When you measure your progress, you stay on track, reach your target dates, and experience the exhilaration of achievement that spurs you on to continued effort required to reach your goal.
To determine if your goal is measurable, ask questions such as……
How much? How many?
How will I know when it is accomplished?

Measurable - Establish concrete criteria for measuring progress toward the attainment of each goal

Attainable – When you identify goals that are most important to you, you begin to figure out ways you can make them come true. You develop the attitudes, abilities, skills, and financial capacity to reach them. You begin seeing previously overlooked opportunities to bring yourself closer to the achievement of your goals.
You can attain most any goal you set when you plan your steps wisely and establish a time frame that allows you to carry out those steps. Goals that may have seemed far away and out of reach eventually move closer and become attainable, not because your goals shrink, but because you grow and expand to match them. When you list your goals you build your self-image. You see yourself as worthy of these goals, and develop the traits and personality that allow you to possess them.

Realistic- To be realistic, a goal must represent an objective toward which you are both willing and able to work. A goal can be both high and realistic; you are the only one who can decide just how high your goal should be. But be sure that every goal represents substantial progress.
A high goal is frequently easier to reach than a low one because a low goal exerts low motivational force. Some of the hardest jobs you ever accomplished actually seem easy simply because they were a labor of love.

Timely – A goal should be grounded within a time frame. With no time frame tied to it there’s no sense of urgency. If you want to lose 10 lbs, when do you want to lose it by? “Someday” won’t work. But if you anchor it within a time frame, “by May 1st”, then you’ve set your unconscious mind into motion to begin working on the goal.
Your goal is probably realistic if you truly believe that it can be accomplished. Additional ways to know if your goal is realistic is to determine if you have accomplished anything similar in the past or ask yourself what conditions would have to exist to accomplish this goal.
T can also stand for Tangible – A goal is tangible when you can experience it with one of the senses, that is, taste, touch, smell, sight or hearing.
When your goal is tangible you have a better chance of making it specific and measurable and thus attainable.

Pygmalion Effect or Golem effect-

The Pygmalion effect, or Rosenthal effect, is the phenomenon in which the greater the expectation placed upon people, the better they perform. The effect is named after Pygmalion, a play by George Bernard Shaw.

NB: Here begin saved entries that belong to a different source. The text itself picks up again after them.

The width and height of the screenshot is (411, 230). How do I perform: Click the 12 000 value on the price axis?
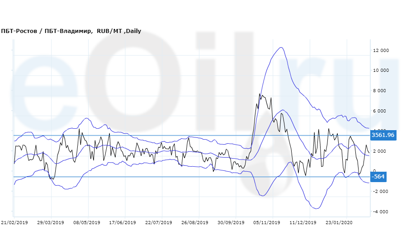381,51
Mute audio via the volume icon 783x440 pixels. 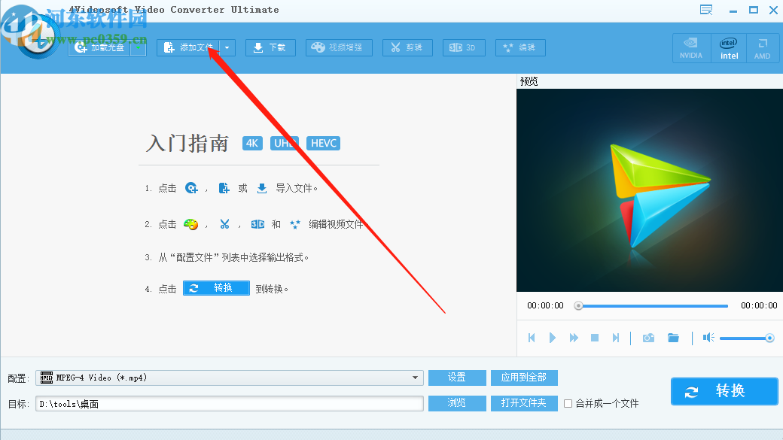click(x=708, y=338)
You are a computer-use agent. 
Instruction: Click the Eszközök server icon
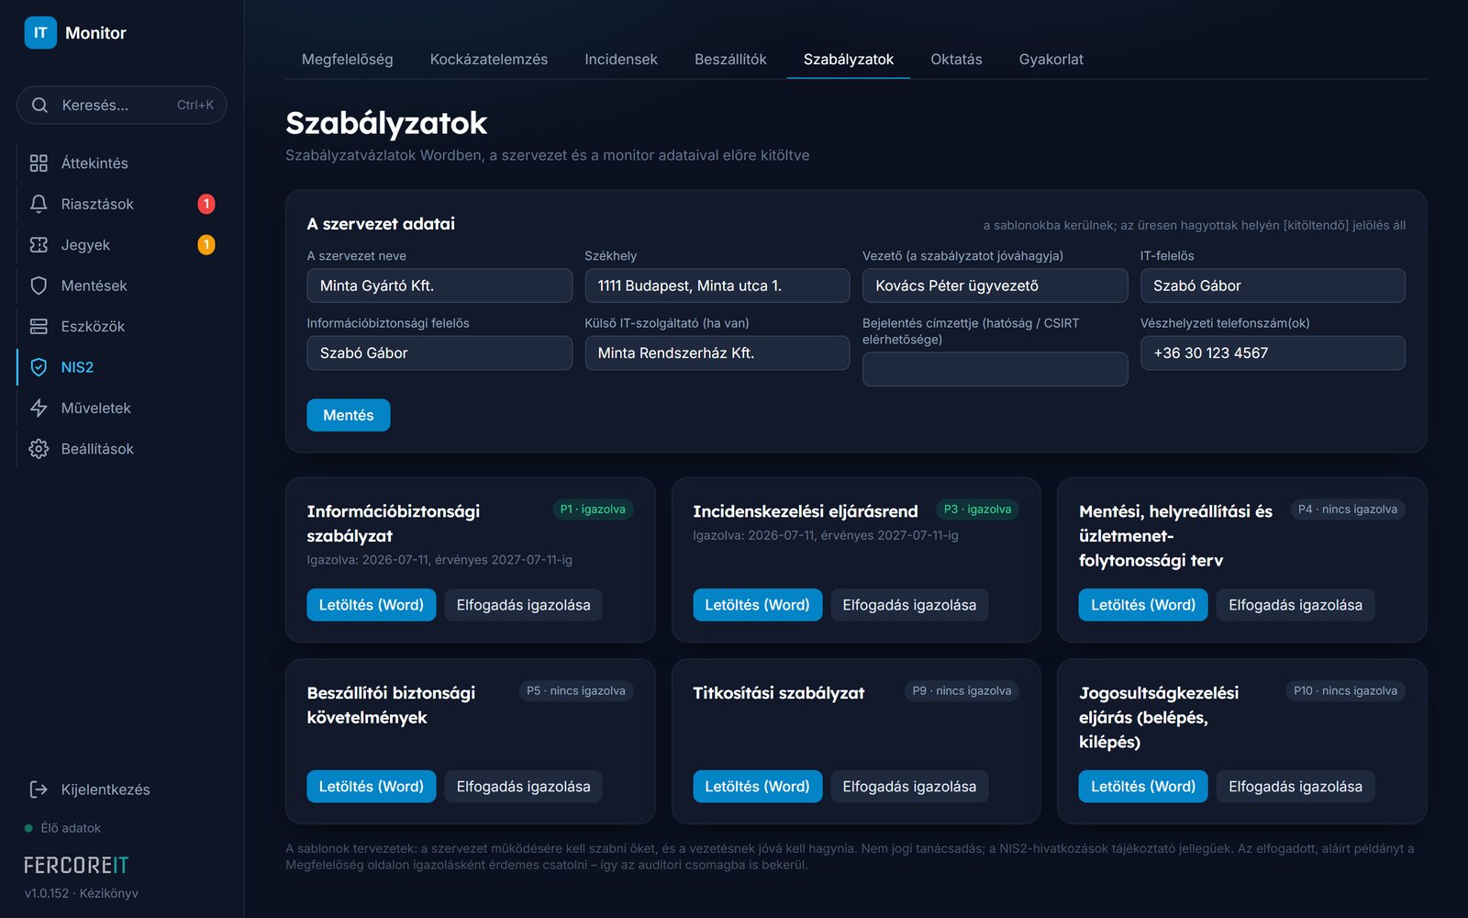39,327
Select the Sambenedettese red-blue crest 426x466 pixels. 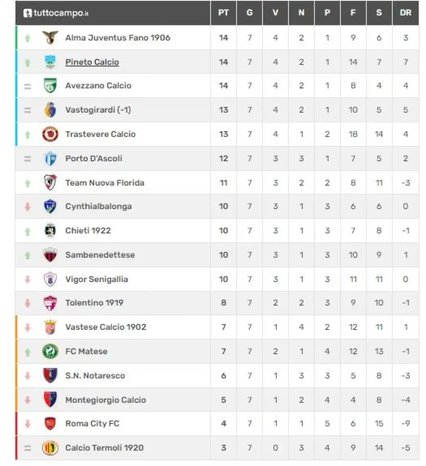pos(50,255)
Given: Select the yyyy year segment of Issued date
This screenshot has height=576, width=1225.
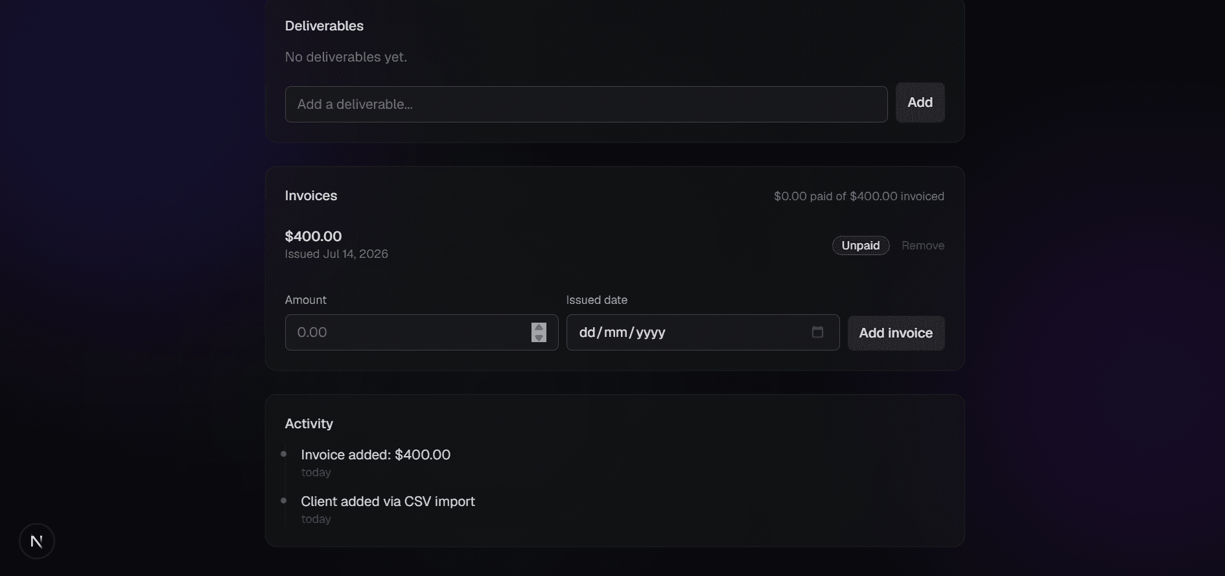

Our goal setting should be done in such a way that one should rate ones potential as unlimited. One should benchmark a target below the potential target. His achievements should be lower than marked target while the historical target should be below the achieved one. If the following trend is not followed and achieved target is above the marked one than the aspirant will not find motivation to achieve a goal he will not strategize his plan which in turn affect the individual as well as group’s performance.


In sociology-Pygmalion effect creates a cyclic effect-Our beliefs about ourselves influence our action, our action toward others influences their beliefs about us. Their beliefs influence their action towards us which in turn enforces our belief about us.